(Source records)
*** Begin section ***
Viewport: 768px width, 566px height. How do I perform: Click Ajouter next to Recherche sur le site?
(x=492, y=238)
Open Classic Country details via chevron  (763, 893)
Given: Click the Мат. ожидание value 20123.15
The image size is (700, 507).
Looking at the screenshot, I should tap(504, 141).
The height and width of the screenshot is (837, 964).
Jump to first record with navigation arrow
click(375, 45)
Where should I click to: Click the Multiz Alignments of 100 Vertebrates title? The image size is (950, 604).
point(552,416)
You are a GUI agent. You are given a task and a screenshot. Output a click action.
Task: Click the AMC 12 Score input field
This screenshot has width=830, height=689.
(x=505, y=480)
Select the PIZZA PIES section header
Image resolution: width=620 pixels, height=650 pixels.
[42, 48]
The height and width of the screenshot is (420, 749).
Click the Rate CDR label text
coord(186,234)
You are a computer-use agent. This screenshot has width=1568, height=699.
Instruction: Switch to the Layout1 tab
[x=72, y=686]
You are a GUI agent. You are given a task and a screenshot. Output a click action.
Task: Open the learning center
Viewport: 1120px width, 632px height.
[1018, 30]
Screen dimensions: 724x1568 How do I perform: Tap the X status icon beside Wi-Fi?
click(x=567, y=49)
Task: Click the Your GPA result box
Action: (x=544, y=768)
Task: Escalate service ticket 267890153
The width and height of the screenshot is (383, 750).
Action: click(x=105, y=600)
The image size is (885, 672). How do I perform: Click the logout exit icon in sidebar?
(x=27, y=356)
*** End section ***
**Task directions:** Write every record out again, letter for letter.

**Exercise response:**
Viewport: 768px width, 566px height. How do I perform: Click Ajouter next to Recherche sur le site?
(x=492, y=238)
Open Classic Country details via chevron  (763, 893)
Given: Click the Мат. ожидание value 20123.15
The image size is (700, 507).
Looking at the screenshot, I should tap(504, 141).
The height and width of the screenshot is (837, 964).
Jump to first record with navigation arrow
click(375, 45)
Where should I click to: Click the Multiz Alignments of 100 Vertebrates title? The image size is (950, 604).
point(552,416)
You are a GUI agent. You are given a task and a screenshot. Output a click action.
Task: Click the AMC 12 Score input field
This screenshot has width=830, height=689.
(x=505, y=480)
Select the PIZZA PIES section header
Image resolution: width=620 pixels, height=650 pixels.
[42, 48]
The height and width of the screenshot is (420, 749).
Click the Rate CDR label text
coord(186,234)
You are a computer-use agent. This screenshot has width=1568, height=699.
Instruction: Switch to the Layout1 tab
[x=72, y=686]
You are a GUI agent. You are given a task and a screenshot. Output a click action.
Task: Open the learning center
Viewport: 1120px width, 632px height.
[1018, 30]
Screen dimensions: 724x1568 How do I perform: Tap the X status icon beside Wi-Fi?
click(x=567, y=49)
Task: Click the Your GPA result box
Action: (x=544, y=768)
Task: Escalate service ticket 267890153
The width and height of the screenshot is (383, 750).
Action: click(x=105, y=600)
The image size is (885, 672). How do I perform: Click the logout exit icon in sidebar?
(x=27, y=356)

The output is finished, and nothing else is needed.